■ DATA FOR THIS EXERCISE:

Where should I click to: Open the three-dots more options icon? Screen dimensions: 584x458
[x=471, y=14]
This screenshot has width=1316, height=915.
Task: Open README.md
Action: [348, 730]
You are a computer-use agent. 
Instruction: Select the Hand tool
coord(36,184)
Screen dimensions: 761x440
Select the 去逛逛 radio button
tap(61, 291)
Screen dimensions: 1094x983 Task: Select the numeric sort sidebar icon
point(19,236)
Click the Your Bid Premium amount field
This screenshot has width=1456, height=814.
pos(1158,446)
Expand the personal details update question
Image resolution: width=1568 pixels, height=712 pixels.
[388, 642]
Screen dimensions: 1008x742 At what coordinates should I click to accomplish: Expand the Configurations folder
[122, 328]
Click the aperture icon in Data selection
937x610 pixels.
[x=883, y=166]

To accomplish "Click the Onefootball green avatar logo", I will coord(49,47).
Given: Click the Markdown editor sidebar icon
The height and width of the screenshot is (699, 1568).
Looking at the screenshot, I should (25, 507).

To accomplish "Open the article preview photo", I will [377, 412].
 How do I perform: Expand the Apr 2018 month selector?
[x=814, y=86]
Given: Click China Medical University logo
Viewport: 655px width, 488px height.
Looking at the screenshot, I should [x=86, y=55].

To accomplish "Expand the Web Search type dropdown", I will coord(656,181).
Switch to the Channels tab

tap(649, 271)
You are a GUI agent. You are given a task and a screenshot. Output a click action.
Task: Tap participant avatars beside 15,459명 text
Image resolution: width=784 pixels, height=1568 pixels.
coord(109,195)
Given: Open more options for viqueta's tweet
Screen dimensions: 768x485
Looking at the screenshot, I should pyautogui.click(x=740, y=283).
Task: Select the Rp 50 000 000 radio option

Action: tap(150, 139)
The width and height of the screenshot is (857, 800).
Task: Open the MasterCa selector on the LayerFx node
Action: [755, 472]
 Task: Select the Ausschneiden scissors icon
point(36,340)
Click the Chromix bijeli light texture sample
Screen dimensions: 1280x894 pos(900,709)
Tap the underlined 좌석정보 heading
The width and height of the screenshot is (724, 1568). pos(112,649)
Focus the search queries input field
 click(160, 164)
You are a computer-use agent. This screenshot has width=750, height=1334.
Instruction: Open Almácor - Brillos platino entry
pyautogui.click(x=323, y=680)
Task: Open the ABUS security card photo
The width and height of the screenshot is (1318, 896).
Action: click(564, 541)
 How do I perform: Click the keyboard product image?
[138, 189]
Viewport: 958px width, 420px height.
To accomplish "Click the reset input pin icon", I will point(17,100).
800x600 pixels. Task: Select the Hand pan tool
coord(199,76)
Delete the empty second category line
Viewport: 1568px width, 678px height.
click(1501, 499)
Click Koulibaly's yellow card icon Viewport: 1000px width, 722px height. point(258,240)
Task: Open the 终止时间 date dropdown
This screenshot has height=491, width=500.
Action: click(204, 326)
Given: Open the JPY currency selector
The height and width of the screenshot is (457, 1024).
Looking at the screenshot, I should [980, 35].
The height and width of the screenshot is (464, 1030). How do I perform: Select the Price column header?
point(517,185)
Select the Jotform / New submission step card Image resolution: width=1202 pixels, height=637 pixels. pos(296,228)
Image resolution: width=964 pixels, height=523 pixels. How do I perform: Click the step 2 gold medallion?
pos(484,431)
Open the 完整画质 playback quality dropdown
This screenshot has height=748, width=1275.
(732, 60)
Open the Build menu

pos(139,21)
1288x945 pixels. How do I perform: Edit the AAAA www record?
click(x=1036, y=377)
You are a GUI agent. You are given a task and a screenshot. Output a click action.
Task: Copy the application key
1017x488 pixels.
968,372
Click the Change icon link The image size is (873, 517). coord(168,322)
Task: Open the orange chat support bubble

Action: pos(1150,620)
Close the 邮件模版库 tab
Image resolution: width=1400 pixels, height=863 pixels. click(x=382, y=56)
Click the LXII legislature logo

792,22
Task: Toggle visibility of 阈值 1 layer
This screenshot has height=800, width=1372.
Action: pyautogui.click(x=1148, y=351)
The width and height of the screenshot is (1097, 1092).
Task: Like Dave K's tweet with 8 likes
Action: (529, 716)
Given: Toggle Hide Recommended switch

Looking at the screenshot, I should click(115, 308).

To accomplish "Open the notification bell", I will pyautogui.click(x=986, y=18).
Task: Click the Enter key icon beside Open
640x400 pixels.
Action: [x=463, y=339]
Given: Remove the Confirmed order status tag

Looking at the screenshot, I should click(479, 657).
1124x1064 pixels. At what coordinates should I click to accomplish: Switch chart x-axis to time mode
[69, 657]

■ WHAT NEEDS TO BE DONE:
The answer needed is a single number: how many lines in the records above hold the string "card". Please write nothing else.

■ REPLY TO THE TASK:
3